“Não vamos nos calar. Eles contam com o nosso silenciamento para nos torturar, humilhar, matar”. Arthur Rigoski Gomes, 21 anos
“Isso mostra que temos muita luta diária para que este seja um país mais tolerante, mais justo, onde se respeite e se aceite a diversidade das culturas do ser” Thomas Dadaam, 27 anos
Com as marcas da violência homofóbica ainda estampadas no rosto, o estudante de Artes Cênicas da Udesc, Arthur Rigoski Gomes, 21 anos, estreou na noite de véspera do feriado da República, no teatro do SESC-Prainha, em Florianópolis, a peça Atroz, de Jean Genet. Para ele e o namorado Thomas Dadaam, 27 anos, estudante de Filosofia da UFSC, encenar a obra do “poeta do amor homossexual”, encorajadora de todos os que desviam do padrão dominante, ganhou um sentido muito maior do que um trabalho de conclusão de disciplina com apresentação única. No último domingo, o casal foi covardemente espancado por um grupo de cinco rapazes enquanto conversava com outras pessoas na Lagoa da Conceição. O processo judicial contra os agressores e a sublimação dos gays pela arte são a resposta política dos jovens à ofensiva fascista.

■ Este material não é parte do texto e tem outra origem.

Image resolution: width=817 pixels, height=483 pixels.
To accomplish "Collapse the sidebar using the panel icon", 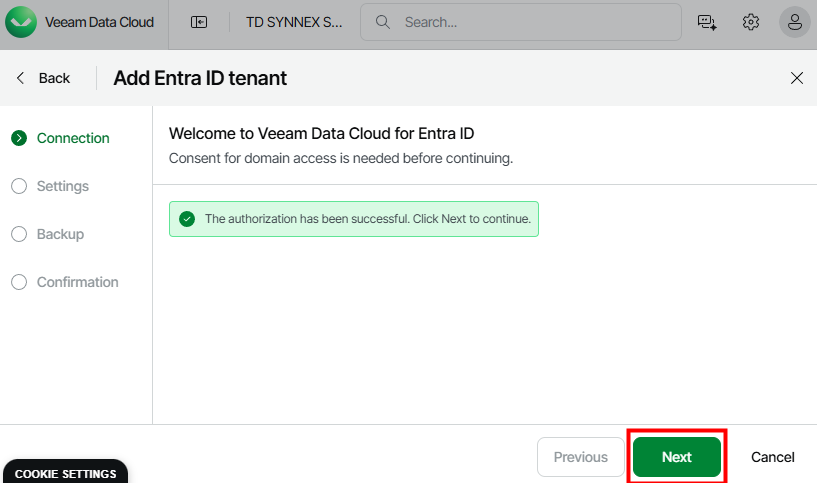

O que seria um passeio de mãos dadas ao pôr-do-sol da paradisíaca Lagoa da Conceição para revigorar as energias e prepará-los para a semana de trabalho tornou-se um pesadelo. Ambos conversavam com uma turma de oito pessoas que encontraram a caminho do mercado, quando apareceu um segundo grupo de cinco rapazes que se aproximou deles e, segundo os agredidos, logo começou a dirigir-lhes ofensas e ameaças relativas a sua opção sexual. “Usaram a palavra viado como forma de xingamento e nós reagimos repetindo: ‘Isso é homofobia!’”, conta Arthur, que é produtor cultural, assim como o namorado. Foi aí que a violência física, com socos, murros e chutes se sobrepôs à violência verbal. Quando se recobrou do choque inicial das pancadas, com o rosto coberto pelo sangramento do nariz, Arthur se deu conta da situação: “Saio de casa para ter um momento feliz, tranquilo e de repente me vejo sozinho, todo machucado, sangrando e o companheiro caído no chão, desacordado”.

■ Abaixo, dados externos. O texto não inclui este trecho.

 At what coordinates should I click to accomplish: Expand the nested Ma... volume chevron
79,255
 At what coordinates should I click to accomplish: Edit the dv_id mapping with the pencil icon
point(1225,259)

Arthur tem vários hematomas e lesões na face, na boca, na testa, na perna, sente fortes dores nas mandíbulas, além dos golpes na cabeça e na nuca, mas Thomas sofreu lesões mais graves. No hospital, ele constatou através de radiografia e laudo médico, fratura no septo nasal, traumatismo craniano, com perda de memória recente. O pequeno ferimento que tinha no braço infeccionou e transformou-se numa grande lesão. Logo com o primeiro golpe na cabeça, o estudante desmaiou e teve que passar a noite em observação no Hospital Celso Ramos até o amanhecer de segunda. Na terça-feira, eles foram por conta própria ao IML fazer exame de corpo de delito e Thomas já tem marcada uma ressonância magnética para fazer um diagnóstico mais preciso da cabeça. Por causa do longo período que passou desacordado, ele não lembra o que ocorreu quando começaram as agressões físicas. “Fui descobrindo o que aconteceu pela dor na cabeça, no nariz, no maxilar, nas mandíbulas, no corpo, no braço”. Mas Arthur, que se manteve mais consciente, ainda ouviu, enquanto eram surrados, os rapazes fazerem ameaças do tipo: “Vai ficar pior pros viados” ou “Daqui pra frente vai virar norma bater em viado”. Pessoas que presenciaram o espancamento ajudaram a socorrer o casal, chamaram um táxi e confirmam também essas agressões verbais.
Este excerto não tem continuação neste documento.